In order for data to be of use, it must be current and meaningful; it must be accessible to those users with the need and the right to use it; and it must be protected from unauthorized access. To provide a means to meet this need, database sublanguages have been set up to perform certain operations. A properly authorized user may have to; read stored data, insert new data, delete old data, update data when a portion of it changes, and drop a entire data model when it is no longer needed. While each data model has its own way of dealing with these operations, each makes an attempt to both make data accessible to the properly authorized user, and protect data from users with no right to operate on it.

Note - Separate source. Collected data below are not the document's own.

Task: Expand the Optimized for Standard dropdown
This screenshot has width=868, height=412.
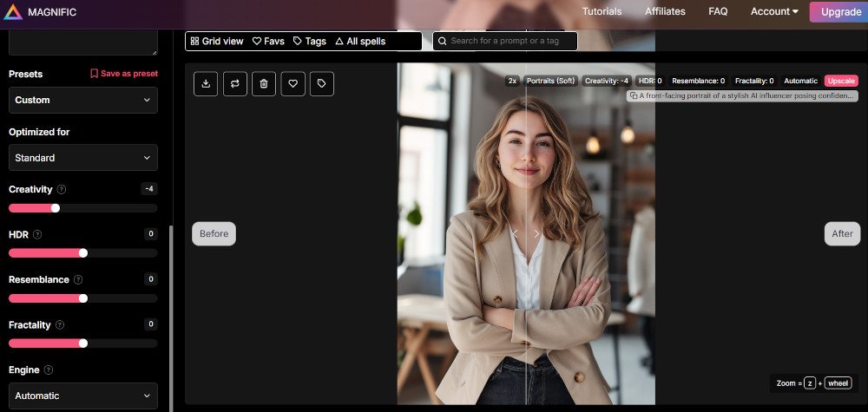Action: 83,158
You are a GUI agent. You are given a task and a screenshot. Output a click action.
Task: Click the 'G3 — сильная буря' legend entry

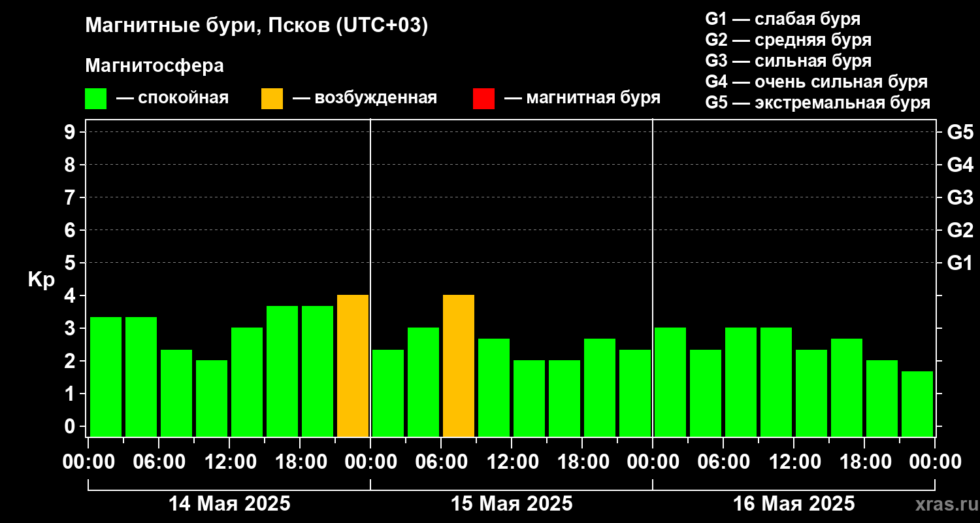tap(789, 61)
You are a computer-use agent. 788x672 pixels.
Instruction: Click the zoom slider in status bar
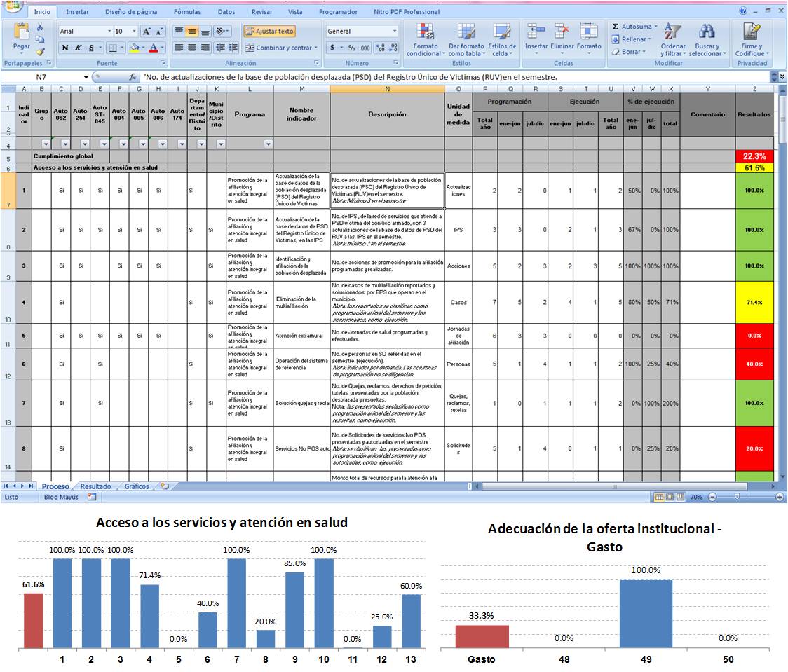pos(736,497)
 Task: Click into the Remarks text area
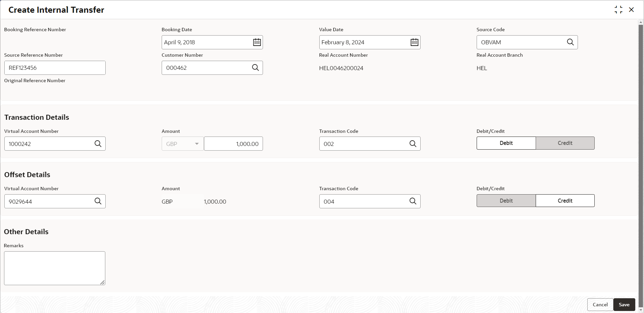[x=55, y=268]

Query languages have been developed for use with relational databases and are important tools in adding controls to data submodels. The 'query by example' (QBE) language provides a means to authorize specific operations on specific fields, and it can even limit access to a particular value of a field (e.g. "I.AUTR()..I" allows whatever user appears in to do whatever operations appear in . The operations available are (I)nsert, (D)elete, (U)pdate, and (P)rint. Placing a variable in a column allows to perform the stated operation(s) on that column. A constant placed in a particular column grants that right to only the rows containing that constant. A blank in any column denies access to the information in it.

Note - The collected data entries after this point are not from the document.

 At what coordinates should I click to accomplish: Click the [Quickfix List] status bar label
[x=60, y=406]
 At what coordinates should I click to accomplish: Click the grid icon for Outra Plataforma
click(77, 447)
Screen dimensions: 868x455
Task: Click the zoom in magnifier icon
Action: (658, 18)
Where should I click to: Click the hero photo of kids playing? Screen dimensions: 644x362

"A hierarchical model uses the nest concept as its basic unit. Trees are created by nesting nests further, and forests are created by collecting trees. The data model and the database model are identical" [Wiederhold77] (p366). The hierarchical data model is often referred to as a physical database. In IMS, the IBM hierarchical database language, each physical database has a 'Data Base Descriptor' (DBD) which describes the tree structure of the database and other pertinent information like the size of fields and access methods (e.g. ISAM, HISAM, etc). Accompanying a physical database are one or more logical databases. A logical database is equivalent to a submodel; in place of a DBD it has a 'Program Communication Block' (PCB). The PCB contains only those segments that are available to a particular user (SENSEGS), and it specifies what operations that user is allowed to perform (PROCOPTS). In short, it has the same protection features that are found in a relational data submodel. The addition of on line capabilities to hierarchical sublanguages (IMS in particular) allows us to restrict database access to particular input and output devices (lterms). It also makes it possible to perform identification, authentication, and authorization tests at the time of a request.

Other parallels can be drawn between security measures for hierarchical databases and those for relational databases. We have already seen that although QBE and IMS use different approaches, they accomplish essentially the same result by hiding nonessential data and specifying allowable operations. Hierarchical databases can also use the same access constraints as relational databases, and arbiter programs are an essential part of on line access controls.

The 'Data Base Task Group' (DBTG) of the 'Committee on Data Systems Languages' (CODASYL) is largely responsible for network structured databases. The schema or data model of a network database is similar to the data model of a hierarchical database, but where the tree structure of the hierarchical database limits a record to having one parent, a record in a network database may have multiple parents with the record forming a link between its parents. The 'schema' of a network database structure corresponds to the DBD of the hierarchical database. The subschema of a network database performs the same functions as the PCB of the hierarchical database, but it has some additional features. Fields in a subschema can be renamed so that it becomes more difficult to link it to the schema from which it originated. 'privacy locks' and 'privacy keys' are another additional feature. If a privacy lock is specified in a schema or subschema, its accompanying key must be included in any programs that attempt to access data from that subschema or the access will not be allowed. In effect, the network database uses its schema, subschema and 'Data Manipulation Language' (DML) to perform access constraint functions and to serve as its own arbiter program.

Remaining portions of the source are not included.